TEXT BLOCK:
[BEGIN]
Monday, November 27, 2006

Saw a report stating that one should not to sweat about the US Housing Market ( here ). Wow. No worries? Just be happy?

The US Market slumped to their biggest one-drop since July 2006. ( CNN report: here )

Most interesting note is:

  • Having rallied since the summer, stocks were probably vulnerable for a bit of a pullback Monday, analysts said. That was exacerbated by some negative news Monday, including a slide in the U.S. dollar to a 20-month low versus the euro, a nearly 2 percent jump in the price of oil, and a big run up in gold prices.

Rob Kirby has an interesting editorial called It's All About the Dollar .

  • IT'S ALL ABOUT THE DOLLAR

    While America celebrated Thanksgiving, foreign exchange markets behaved in an unruly fashion with the U.S. Dollar Index precipitously dropping to 83.60 – falling out of a range between 85.10 and 85.71 which had held for some four weeks between October 26 and November 21.


    The following is a synopsis of the Dollar’s predicament - derived largely from the Privateer's most recent weekly newsletter.


    This precipitous drop in the Dollar was conveniently attributed, by the mainstream financial press, as reaction to yet another Chinese monetary official making the case for diversification of sovereign Chinese forex reserves – which had ballooned to $U.S. 1 Trillion on November 6.
[END]
DATASET EXCERPTS:
[BEGIN]
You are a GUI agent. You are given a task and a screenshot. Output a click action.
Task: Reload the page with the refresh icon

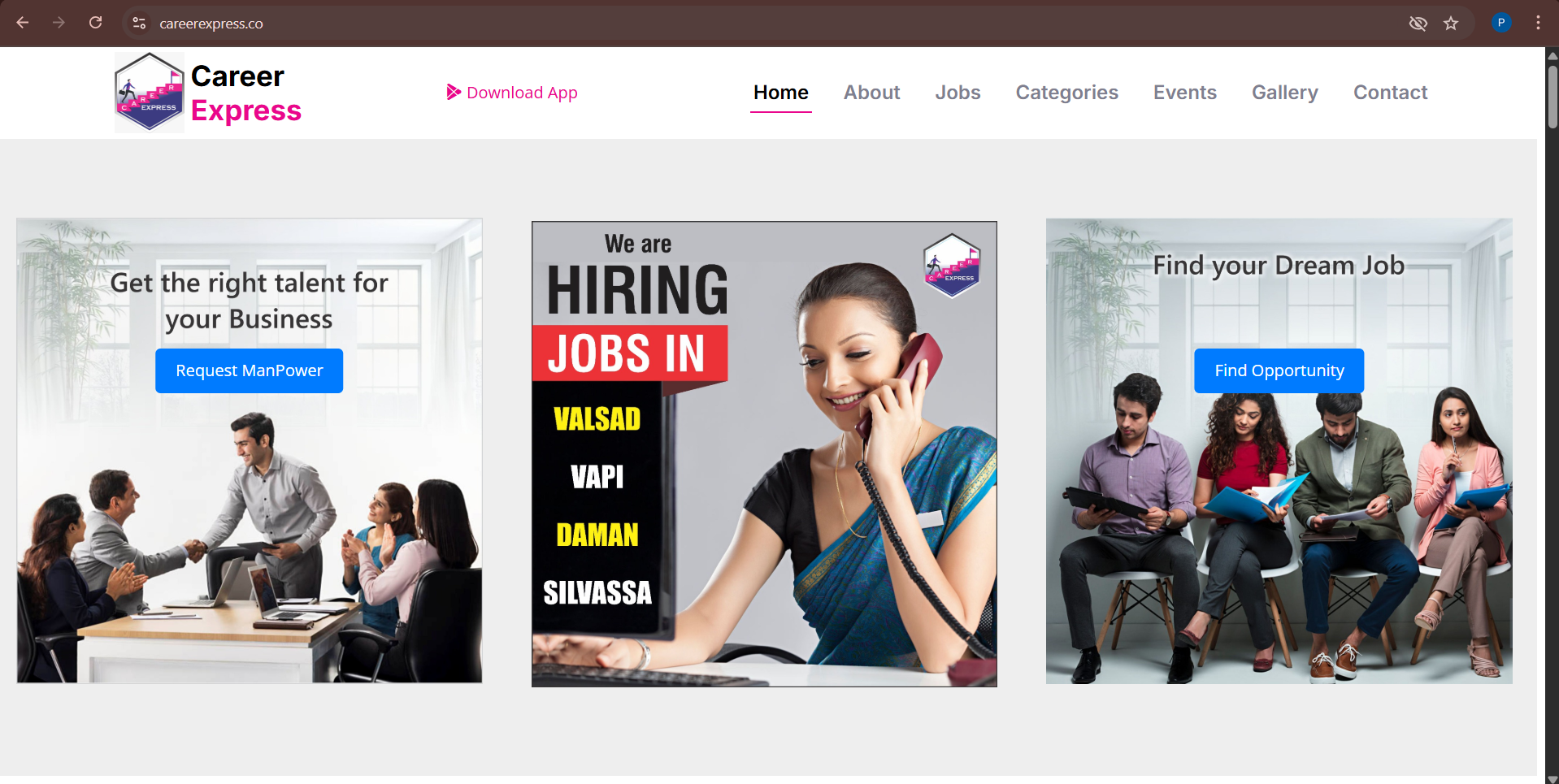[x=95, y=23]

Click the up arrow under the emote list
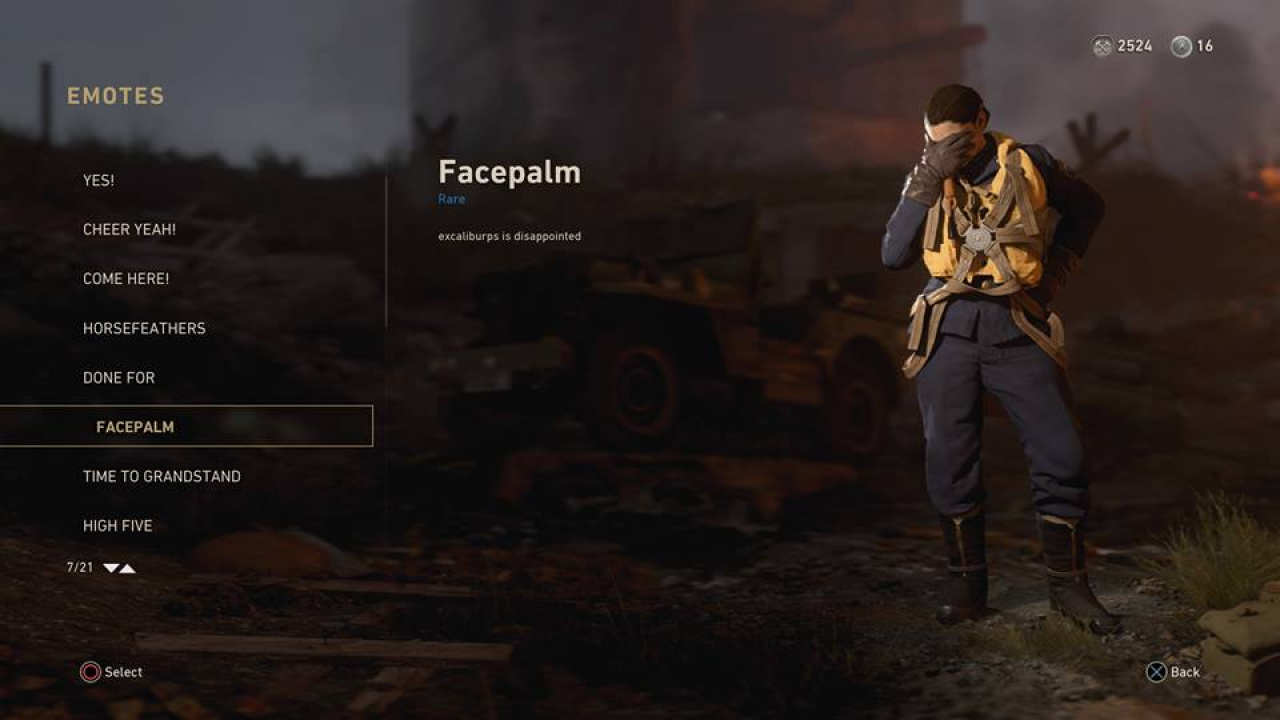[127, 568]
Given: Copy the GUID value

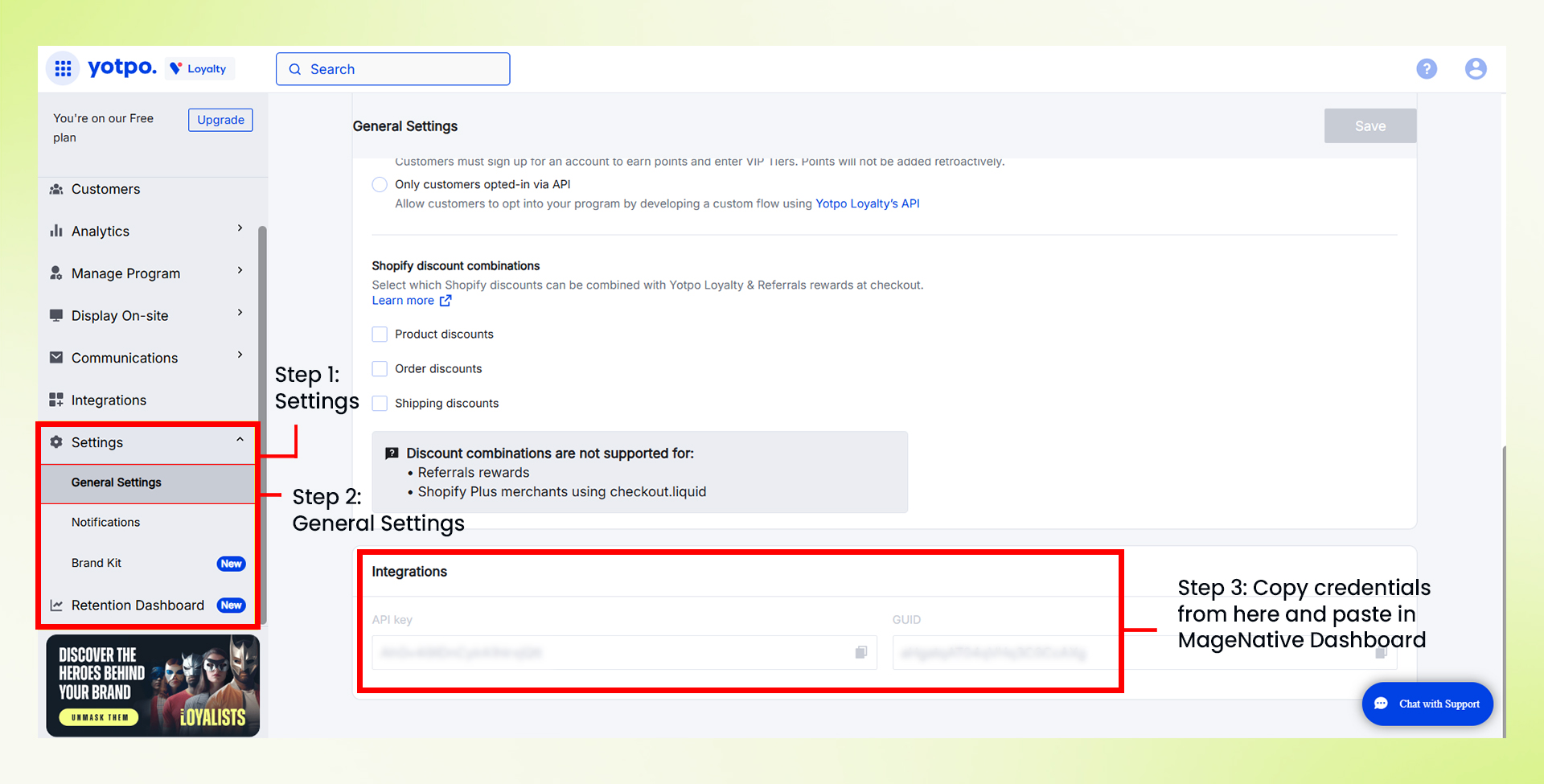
[END]
PROMPT 1: In the blog post on the dollar's slide, to what level did the U.S. Dollar Index fall while America celebrated Thanksgiving?
PROMPT 2: Proceed with the blog post on the dollar's slide, picking up right after its final sentence.

WRITTEN RESPONSE 1: 83.60

WRITTEN RESPONSE 2:
    "Firstly, long-term interest rates are falling (meaning lower returns on bond investments). Secondly, the exchange rate of the US dollar, which is the major reserve currency, is going lower, increasing the depreciation risk for east Asian reserve assets," Wu said.


    Sounds like a credible explanation, doesn’t it?


    Other media outlets tried to explain the Dollar’s drop to the “anticipated narrowing” of interest rates between the U.S. and Euroland – with the European Central Bank [ECB] widely expected to raise their benchmark lending rate 3.50% on December 7 when they meet with the Fed, whose FOMC meets one week later, is widely expected to leave rates unchanged.


    Still other reasons proffered run the gamut from the cessation of the Yen Carry Trade to thin markets resulting from North American traders being on vacation.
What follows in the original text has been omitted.